The first thing to do, of course, is to install the OpenSleigh Nuget package, by running dotnet add package OpenSleigh.Core .

You also have to install a Persistence and a Transport package too, of course At the moment I have added support for CosmosDB, MSSQL, MongoDB, RabbitMQ, Azure ServiceBus and Kafka. There’s an In-Memory driver as well, super useful when running on local and/or writing tests.

Once you’ve done that, the next step is to configure the system in your Composition Root. You can find the documentation for this on the official website, so I’m not going to spend much time on it.

Our Orchestrator Saga will be modelled more or less like this:

public class OrderSaga :
        Saga<OrderSagaState>,
        IStartedBy<SaveOrder>,
        IHandleMessage<CrediCheckCompleted>,
        IHandleMessage<InventoryCheckCompleted>,
        IHandleMessage<ShippingCompleted>
{
	// code omitted for brevity
}

As you can see, the Saga will react to a SaveOrder message. Let’s take a look at its handler:

public async Task HandleAsync(IMessageContext<SaveOrder> context, CancellationToken cancellationToken = default)
{
	this.State.OrderId = context.Message.OrderId;
	
	var startCreditCheck = ProcessCreditCheck.New(context.Message.OrderId);
	this.Publish(startCreditCheck);

	var startInventoryCheck = CheckInventory.New(context.Message.OrderId);
  this.Publish(startInventoryCheck);
}

We are basically requesting the execution of both the Credit and the Inventory Check, concurrently. Of course, the two microservices responsible won’t return the result at the same time, but it’s not a problem for us. At least not in this context.

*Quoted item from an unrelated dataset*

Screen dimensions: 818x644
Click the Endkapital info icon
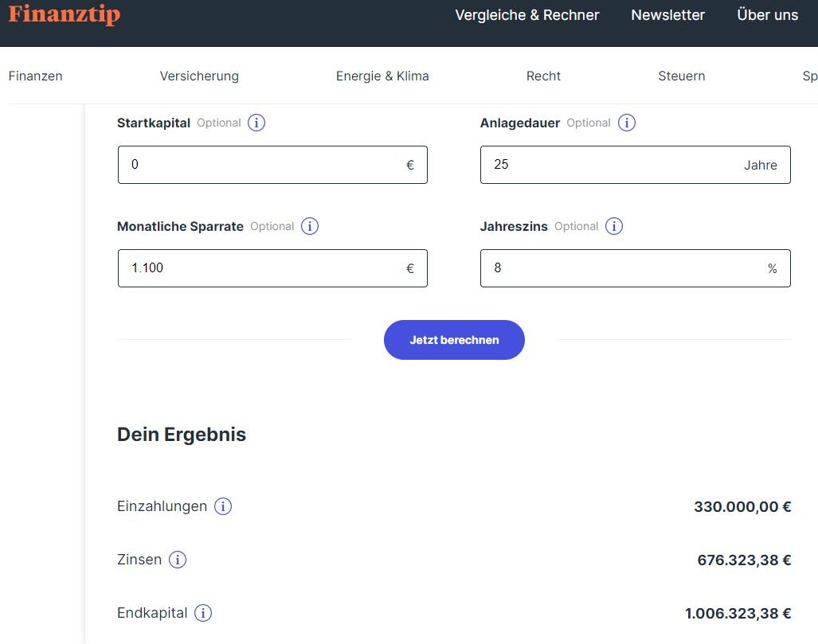[203, 613]
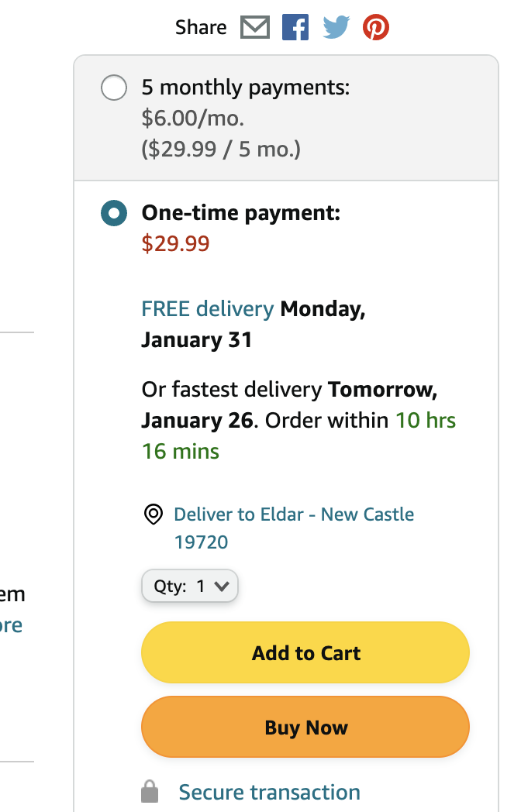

The main idea is, in fact, to react to two events, CrediCheckCompleted and InventoryCheckCompleted. When both are completed, we’ll send a ProcessShipping command.

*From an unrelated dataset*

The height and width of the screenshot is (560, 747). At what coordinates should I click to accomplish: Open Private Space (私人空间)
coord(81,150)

Our Saga State will be indeed something like this:

public class OrderSagaState : SagaState{
	public OrderSagaState(Guid id) : base(id){}

  public Guid OrderId { get; set; }
	public bool CreditCheckCompleted { get; set; } = false;
	public bool InventoryCheckCompleted{ get; set; } = false;
}

This way, when we receive, say, the InventoryCheckCompleted event, all we have to do is check if we’re done. If so, we can proceed shipping the items to our beloved customer:

public async Task HandleAsync(IMessageContext<InventoryCheckCompleted> context, CancellationToken cancellationToken = default)
{
	this.State.InventoryCheckCompleted = true;
	if (CheckCanShipOrder(cancellationToken)) {
		var message = ProcessShipping.New(this.State.OrderId);
		this.Publish(message);
	}
}

private bool CheckCanShipOrder(CancellationToken cancellationToken = default)
{
	var checksFulfilled = this.State.CreditCheckCompleted && this.State.InventoryCheckCompleted;
  return checksFulfilled;
}

And that’s it from the Orchestrator perspective.

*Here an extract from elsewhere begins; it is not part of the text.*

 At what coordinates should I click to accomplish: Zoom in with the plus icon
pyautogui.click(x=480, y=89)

Each microservice will have it’s own Saga, taking care of the relative local transaction. For example, the Inventory service might have something like this:

public class InventoryCheckSaga :
    Saga<InventoryCheckSagaState>,
    IStartedBy<CheckInventory>
{
  public async Task HandleAsync(IMessageContext<CheckInventory> context, CancellationToken cancellationToken = default)
  {
    // do something meaningful and then...
    
    var message = InventoryCheckCompleted.New(context.Message.OrderId);
    this.Publish(message);

    this.State.MarkAsCompleted();
  }
}

Byt having the InventoryCheckCompleted class implementing the IEvent interface, we allow multiple consumer types to receive and react to it. This is extremely useful, because we can add other subscribers, not just the main Orchestrator.

We could, for example, add a Notifications service, that takes care of sending emails to the customer, informing him of the status of the order.

For those interested, a working example can be found here.

Have fun!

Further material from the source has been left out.